### Task directions
I would like the line with "Task: Click the Saltholm marker icon" and every line after it, down to the end of the entries below, output exactly and without pictures.

### Material shown
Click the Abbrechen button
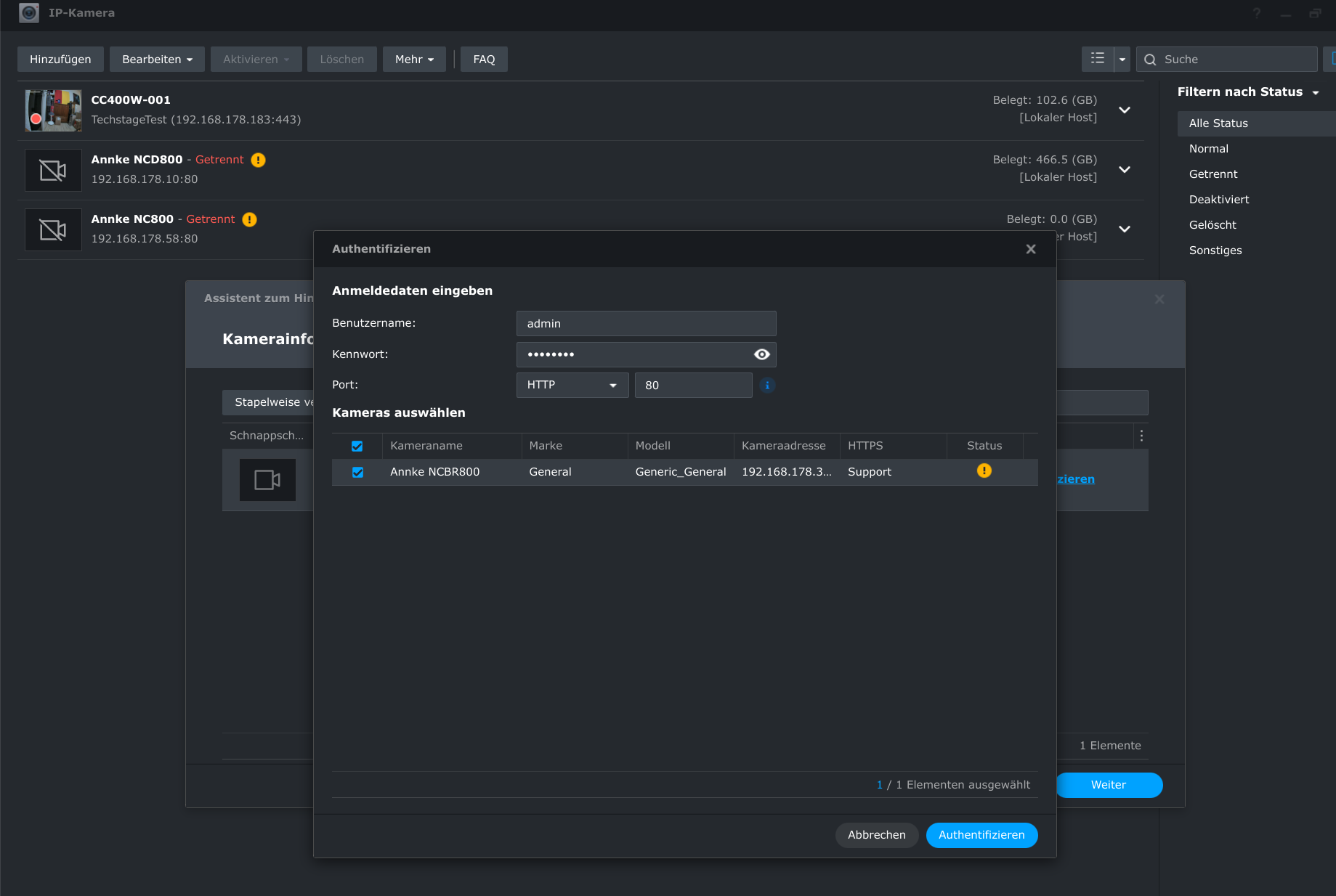Screen dimensions: 1336x896 pos(876,835)
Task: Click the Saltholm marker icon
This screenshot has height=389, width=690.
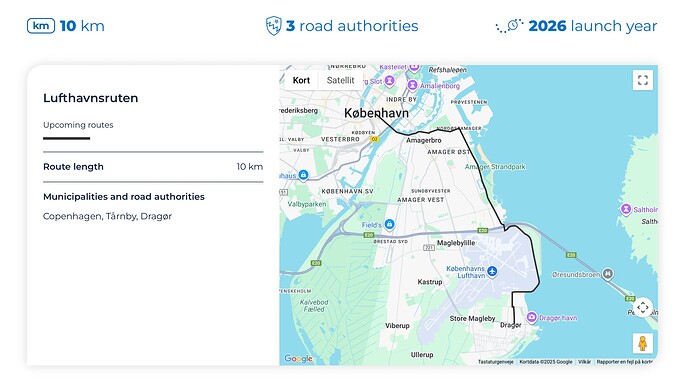Action: click(x=626, y=209)
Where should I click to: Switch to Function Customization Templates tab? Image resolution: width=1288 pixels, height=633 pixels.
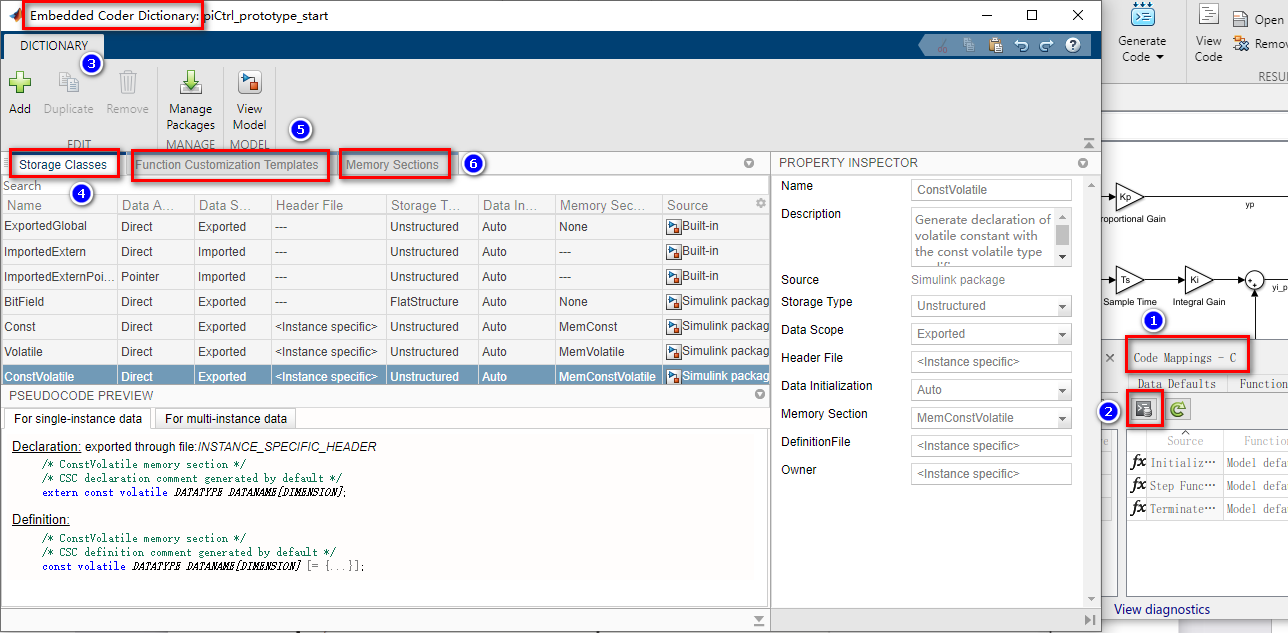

### Solution to the exercise
Task: Click the Saltholm marker icon
This screenshot has height=389, width=690.
Action: click(x=626, y=209)
Where should I click to: Switch to Function Customization Templates tab? Image resolution: width=1288 pixels, height=633 pixels.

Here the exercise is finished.